3.2 A 25-year discernible human influence?

I will now show that ‘25’ is an important number for climate-change science.

IPCC’s Second Assessment Report, entitled "Climate Change 1995: the science of climate change", provided the scientific underpinning for the Kyoto Conference in 1997. Its Preface tells us that:

..... the underlying aim of this report is to provide objective information on which to base global climate change policies .....

Moreover, the most profound impact on the policies negotiated at Kyoto stemmed from the only scientific statement which appears already in the SAR’s preface of 11/3 pages:

..... that observations suggest "a discernible human influence on global climate", one of the key findings of this report, adds an important new dimension to the discussion of the climate change issue.
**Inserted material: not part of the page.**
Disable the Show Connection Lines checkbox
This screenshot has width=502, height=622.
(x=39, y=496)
It is repeated in the Report’s Summary for Policymakers, but not verbatim, as follows:

..... the balance of evidence suggests that there is a discernible human influence on global climate.

After release of the Report, the man who became the principal representative of the United States Administration at Kyoto in 1997, Timothy Wirth the Under-Secretary of State for Global Affairs, is reported in a Nature news item on 25/7/96 as follows:

Wirth described as a ‘remarkable statement’ the conclusion of the IPCC’s latest report on climate change, that ‘the balance of evidence suggests that there is a discernible human influence on global climate’. He said the administration took the report ‘very seriously’.
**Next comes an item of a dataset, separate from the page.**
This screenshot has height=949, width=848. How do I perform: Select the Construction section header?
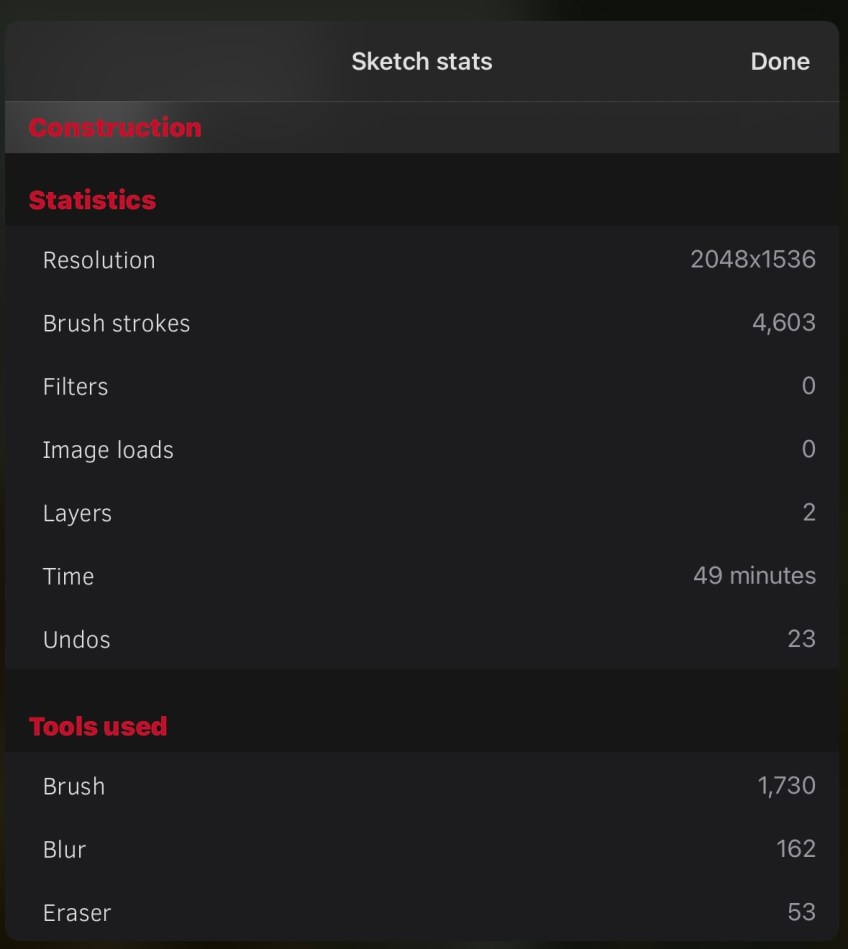click(115, 128)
However, this influential claim is not contained in the body of the 572-page Report! Instead, it was supported by a bizarre paper published later in (Santer et al 1996, Nature v281, pp 39-46), where a model-derived distribution of warming in the lower atmosphere is matched by that observed from weather balloons over a 25-year period. This successful pattern-matching was claimed to denote "a discernible human influence".

The Nature paper begins plausibly enough. Human-caused CO2 emissions are long lived, and hence evenly distributed in the atmosphere. Not surprisingly therefore, the model-based calculation show hemispherically-symmetric warming of the lower atmosphere.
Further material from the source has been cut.